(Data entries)

[Start of Attachment]

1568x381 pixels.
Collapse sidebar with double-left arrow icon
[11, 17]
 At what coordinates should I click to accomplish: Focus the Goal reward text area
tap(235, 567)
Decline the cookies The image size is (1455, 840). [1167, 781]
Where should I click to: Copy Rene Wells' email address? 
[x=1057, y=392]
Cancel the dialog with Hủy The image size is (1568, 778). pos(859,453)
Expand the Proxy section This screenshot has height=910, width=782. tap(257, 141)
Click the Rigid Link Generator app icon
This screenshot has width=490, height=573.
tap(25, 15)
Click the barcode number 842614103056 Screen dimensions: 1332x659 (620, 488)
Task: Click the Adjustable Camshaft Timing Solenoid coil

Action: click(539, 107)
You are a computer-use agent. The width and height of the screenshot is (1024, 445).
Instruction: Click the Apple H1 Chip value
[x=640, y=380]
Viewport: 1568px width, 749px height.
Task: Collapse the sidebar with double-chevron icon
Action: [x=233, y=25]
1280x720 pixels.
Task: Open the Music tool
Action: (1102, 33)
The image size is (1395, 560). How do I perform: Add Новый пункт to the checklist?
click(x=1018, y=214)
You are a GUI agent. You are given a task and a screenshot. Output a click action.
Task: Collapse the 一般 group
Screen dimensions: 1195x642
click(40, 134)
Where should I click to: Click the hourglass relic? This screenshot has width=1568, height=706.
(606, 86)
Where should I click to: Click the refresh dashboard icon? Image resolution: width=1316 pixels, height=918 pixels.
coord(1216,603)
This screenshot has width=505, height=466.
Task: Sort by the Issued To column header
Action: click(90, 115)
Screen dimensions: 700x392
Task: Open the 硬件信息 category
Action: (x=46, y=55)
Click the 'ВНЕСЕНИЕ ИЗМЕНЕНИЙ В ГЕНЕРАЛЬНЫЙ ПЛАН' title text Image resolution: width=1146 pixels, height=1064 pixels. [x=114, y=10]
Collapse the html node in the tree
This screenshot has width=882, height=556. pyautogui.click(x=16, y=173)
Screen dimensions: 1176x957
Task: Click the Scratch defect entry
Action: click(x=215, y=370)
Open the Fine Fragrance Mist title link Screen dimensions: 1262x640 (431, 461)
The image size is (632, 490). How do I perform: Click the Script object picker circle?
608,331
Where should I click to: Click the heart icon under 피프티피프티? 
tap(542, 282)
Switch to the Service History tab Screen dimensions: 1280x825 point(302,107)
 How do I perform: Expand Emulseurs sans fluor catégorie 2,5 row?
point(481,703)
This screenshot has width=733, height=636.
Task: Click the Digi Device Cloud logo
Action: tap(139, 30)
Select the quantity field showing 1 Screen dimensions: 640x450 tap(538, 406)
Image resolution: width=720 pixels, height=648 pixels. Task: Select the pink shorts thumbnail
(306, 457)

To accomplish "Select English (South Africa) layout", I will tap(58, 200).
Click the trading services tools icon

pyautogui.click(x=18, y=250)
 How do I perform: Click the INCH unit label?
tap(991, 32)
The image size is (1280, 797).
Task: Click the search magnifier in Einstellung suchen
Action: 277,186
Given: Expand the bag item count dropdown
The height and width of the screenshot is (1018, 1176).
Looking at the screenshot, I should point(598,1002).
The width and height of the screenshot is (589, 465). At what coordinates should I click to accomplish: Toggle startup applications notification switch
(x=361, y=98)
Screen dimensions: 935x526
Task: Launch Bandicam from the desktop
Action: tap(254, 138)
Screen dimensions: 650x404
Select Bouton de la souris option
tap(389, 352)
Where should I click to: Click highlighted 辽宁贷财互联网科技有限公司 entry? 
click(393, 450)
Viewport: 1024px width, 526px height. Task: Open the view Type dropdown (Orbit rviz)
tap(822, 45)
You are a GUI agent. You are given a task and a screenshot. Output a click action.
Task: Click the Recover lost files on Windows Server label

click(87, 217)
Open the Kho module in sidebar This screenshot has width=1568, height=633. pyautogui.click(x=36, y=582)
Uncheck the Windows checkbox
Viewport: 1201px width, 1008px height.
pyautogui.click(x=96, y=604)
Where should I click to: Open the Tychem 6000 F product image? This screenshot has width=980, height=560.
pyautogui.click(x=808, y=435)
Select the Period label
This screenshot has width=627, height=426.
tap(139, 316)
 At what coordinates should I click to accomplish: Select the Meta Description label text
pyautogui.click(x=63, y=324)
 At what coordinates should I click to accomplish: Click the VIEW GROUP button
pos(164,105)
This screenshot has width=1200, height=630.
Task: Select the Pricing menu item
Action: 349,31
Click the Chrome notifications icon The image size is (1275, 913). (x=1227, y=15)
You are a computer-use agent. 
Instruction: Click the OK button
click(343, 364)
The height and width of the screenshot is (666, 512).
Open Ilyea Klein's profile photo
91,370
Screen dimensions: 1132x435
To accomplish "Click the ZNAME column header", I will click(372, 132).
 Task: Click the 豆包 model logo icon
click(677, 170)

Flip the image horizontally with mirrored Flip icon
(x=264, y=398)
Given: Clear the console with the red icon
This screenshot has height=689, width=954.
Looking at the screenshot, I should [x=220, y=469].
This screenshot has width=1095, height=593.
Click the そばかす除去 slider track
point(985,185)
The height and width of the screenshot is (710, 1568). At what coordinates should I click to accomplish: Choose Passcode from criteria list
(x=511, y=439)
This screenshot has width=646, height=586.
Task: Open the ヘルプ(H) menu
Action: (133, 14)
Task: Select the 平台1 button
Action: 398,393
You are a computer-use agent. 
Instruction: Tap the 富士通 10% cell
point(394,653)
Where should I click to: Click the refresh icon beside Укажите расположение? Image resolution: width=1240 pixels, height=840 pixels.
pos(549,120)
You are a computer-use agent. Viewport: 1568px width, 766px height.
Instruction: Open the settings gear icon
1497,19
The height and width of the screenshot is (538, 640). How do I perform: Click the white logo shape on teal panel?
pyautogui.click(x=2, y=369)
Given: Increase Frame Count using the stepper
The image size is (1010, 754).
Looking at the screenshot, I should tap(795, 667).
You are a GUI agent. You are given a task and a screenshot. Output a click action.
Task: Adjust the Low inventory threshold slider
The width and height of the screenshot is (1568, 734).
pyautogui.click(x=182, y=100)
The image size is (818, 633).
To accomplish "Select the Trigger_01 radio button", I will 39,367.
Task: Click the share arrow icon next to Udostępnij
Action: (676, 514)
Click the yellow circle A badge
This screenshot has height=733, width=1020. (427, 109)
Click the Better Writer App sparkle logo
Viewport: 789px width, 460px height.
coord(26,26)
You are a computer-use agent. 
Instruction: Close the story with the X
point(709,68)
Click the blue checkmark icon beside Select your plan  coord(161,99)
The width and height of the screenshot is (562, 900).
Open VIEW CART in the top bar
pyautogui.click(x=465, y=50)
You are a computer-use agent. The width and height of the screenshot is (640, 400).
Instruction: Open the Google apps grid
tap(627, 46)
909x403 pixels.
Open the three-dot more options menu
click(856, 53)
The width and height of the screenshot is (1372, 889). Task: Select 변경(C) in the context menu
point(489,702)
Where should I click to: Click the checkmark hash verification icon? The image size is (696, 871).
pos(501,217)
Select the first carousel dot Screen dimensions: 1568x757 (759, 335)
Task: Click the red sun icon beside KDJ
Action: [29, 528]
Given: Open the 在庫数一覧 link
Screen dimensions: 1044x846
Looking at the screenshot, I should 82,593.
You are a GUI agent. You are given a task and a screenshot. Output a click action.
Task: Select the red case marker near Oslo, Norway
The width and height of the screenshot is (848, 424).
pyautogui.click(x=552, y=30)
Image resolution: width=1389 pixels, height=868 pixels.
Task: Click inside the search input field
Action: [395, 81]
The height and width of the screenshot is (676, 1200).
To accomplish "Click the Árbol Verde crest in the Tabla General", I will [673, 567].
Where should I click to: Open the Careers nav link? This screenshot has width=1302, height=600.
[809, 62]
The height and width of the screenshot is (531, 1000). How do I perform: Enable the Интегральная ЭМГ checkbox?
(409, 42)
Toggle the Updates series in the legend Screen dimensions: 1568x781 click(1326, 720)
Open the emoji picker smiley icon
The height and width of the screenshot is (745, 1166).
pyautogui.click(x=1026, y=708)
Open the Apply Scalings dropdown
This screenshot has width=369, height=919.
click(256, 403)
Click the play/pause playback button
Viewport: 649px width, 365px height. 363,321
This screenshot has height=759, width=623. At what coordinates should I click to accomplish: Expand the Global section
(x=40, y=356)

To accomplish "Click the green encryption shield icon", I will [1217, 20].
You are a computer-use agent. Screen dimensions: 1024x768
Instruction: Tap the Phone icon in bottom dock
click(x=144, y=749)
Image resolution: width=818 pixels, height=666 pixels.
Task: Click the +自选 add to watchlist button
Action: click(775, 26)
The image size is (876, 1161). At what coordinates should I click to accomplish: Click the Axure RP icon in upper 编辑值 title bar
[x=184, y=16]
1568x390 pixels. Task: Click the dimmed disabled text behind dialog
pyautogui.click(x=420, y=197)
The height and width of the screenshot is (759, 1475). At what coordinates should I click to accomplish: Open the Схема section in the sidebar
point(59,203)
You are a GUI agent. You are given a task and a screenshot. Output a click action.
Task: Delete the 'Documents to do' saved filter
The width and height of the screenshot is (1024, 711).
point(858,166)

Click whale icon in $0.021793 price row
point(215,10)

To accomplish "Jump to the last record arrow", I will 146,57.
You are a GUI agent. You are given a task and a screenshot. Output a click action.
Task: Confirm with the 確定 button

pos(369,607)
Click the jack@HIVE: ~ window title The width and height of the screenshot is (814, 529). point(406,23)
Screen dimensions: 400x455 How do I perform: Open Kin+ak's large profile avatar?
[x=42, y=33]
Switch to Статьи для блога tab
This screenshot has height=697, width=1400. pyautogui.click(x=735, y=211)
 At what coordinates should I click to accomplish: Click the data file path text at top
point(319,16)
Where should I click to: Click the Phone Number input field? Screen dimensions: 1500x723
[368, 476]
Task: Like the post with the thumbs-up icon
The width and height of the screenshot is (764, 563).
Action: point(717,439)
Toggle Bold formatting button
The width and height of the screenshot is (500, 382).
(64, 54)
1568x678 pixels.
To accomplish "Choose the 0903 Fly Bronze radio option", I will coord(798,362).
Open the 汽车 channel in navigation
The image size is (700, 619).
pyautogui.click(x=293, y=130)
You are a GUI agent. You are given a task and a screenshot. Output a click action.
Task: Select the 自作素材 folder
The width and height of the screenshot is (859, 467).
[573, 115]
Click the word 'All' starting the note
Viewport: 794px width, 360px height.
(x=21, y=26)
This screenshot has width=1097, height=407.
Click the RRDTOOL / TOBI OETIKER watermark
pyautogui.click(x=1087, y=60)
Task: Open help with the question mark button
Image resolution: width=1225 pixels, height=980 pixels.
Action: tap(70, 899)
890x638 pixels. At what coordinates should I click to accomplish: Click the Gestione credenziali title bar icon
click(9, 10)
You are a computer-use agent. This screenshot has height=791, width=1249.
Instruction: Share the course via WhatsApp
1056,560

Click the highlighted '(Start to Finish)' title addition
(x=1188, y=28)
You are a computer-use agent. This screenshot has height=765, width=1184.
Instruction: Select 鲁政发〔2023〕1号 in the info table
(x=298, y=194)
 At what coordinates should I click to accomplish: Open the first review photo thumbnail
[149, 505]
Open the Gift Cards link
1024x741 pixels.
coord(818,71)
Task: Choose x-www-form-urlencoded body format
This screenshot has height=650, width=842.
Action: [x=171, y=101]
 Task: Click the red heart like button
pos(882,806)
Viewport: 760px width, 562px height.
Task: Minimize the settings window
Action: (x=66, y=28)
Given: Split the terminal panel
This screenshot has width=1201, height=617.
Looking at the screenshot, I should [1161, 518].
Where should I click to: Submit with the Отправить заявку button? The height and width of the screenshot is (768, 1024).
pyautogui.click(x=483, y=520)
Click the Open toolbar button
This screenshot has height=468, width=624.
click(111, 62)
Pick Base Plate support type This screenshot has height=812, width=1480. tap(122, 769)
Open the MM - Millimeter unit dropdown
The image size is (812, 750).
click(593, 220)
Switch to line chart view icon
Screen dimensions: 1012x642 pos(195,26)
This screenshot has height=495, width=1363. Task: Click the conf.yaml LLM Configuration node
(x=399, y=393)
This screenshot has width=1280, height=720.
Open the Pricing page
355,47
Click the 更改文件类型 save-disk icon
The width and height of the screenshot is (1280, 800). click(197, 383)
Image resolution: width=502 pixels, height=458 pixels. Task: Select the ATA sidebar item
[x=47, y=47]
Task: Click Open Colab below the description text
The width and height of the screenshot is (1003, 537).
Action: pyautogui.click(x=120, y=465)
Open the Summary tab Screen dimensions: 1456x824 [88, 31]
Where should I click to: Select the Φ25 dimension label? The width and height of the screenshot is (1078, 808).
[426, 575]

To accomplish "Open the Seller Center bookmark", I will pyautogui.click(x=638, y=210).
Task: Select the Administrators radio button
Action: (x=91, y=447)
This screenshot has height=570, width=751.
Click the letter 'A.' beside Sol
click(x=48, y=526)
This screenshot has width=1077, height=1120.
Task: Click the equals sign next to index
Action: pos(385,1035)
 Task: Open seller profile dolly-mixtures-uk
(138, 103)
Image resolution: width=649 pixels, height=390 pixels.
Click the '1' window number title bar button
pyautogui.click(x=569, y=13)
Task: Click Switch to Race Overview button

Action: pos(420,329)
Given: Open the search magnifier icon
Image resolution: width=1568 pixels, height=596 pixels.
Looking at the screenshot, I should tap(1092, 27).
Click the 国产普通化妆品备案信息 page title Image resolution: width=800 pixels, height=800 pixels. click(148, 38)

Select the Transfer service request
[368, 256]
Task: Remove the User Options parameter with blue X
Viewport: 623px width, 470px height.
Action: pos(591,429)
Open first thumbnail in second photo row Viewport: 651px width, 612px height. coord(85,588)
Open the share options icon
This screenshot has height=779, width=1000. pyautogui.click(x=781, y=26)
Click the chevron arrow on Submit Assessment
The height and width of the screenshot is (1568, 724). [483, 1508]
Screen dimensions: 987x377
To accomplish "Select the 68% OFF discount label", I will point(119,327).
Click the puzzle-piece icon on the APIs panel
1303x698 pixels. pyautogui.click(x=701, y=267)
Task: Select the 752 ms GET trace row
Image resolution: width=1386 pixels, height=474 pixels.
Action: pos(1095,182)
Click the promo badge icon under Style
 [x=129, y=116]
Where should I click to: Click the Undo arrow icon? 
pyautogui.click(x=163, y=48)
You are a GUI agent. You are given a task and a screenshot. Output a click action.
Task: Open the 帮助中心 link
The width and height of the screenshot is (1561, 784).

[End of Attachment]

→ Required work: Nothing should appear in the answer except the lines above from the line with "Click the 更改文件类型 save-disk icon" through the line with "Task: Click Open", both included, written out exactly.

→ Solution below:
Click the 更改文件类型 save-disk icon
The width and height of the screenshot is (1280, 800). click(197, 383)
Image resolution: width=502 pixels, height=458 pixels. Task: Select the ATA sidebar item
[x=47, y=47]
Task: Click Open Colab below the description text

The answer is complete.